Content starts
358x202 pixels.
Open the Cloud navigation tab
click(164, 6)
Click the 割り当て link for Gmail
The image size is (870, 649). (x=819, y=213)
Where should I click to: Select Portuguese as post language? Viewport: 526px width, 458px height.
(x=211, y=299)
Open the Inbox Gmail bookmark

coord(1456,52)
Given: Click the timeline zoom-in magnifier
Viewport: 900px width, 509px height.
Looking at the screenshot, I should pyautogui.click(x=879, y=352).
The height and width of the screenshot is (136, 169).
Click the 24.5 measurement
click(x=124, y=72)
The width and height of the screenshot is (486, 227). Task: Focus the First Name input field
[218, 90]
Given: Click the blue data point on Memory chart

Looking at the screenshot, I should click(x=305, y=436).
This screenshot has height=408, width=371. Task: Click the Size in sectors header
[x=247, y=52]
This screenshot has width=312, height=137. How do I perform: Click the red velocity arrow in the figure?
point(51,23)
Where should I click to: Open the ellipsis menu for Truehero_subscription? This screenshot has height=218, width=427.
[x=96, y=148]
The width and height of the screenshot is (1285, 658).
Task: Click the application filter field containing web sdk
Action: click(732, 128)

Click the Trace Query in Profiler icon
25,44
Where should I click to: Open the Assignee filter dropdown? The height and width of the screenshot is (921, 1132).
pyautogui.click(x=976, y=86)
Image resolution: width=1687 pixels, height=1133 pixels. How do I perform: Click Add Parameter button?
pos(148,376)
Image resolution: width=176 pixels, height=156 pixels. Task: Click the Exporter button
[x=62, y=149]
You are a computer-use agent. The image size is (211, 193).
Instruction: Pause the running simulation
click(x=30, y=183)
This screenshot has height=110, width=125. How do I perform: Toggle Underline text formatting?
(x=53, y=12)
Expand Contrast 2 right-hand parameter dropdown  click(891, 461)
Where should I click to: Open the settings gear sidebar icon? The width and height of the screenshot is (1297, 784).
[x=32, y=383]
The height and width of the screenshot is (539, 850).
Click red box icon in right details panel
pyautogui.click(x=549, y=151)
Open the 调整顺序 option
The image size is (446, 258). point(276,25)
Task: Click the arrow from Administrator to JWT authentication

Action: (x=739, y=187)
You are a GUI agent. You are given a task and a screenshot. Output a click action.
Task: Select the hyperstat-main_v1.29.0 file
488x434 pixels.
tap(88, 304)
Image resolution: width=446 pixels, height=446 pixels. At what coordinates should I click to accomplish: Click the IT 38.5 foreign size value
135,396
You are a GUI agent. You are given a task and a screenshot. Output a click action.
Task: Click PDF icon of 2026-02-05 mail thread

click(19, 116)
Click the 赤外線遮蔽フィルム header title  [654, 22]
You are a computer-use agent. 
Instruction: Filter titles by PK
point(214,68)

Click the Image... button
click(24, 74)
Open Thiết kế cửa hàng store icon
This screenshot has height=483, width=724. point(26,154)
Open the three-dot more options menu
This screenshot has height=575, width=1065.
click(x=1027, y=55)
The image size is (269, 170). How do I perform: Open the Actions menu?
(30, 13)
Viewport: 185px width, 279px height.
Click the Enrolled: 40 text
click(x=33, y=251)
Content ends
- **EXERCISE INSTRUCTIONS**
In the listing above, find each line with the word "agent" and return it.

- **COMPLETED EXERCISE**
You are a computer-use agent. The image size is (211, 193).
You are a GUI agent. You are given a task and a screenshot. Output a click action.
You are a GUI agent. You are given a task and a screenshot. Output a click action.
You are a computer-use agent. 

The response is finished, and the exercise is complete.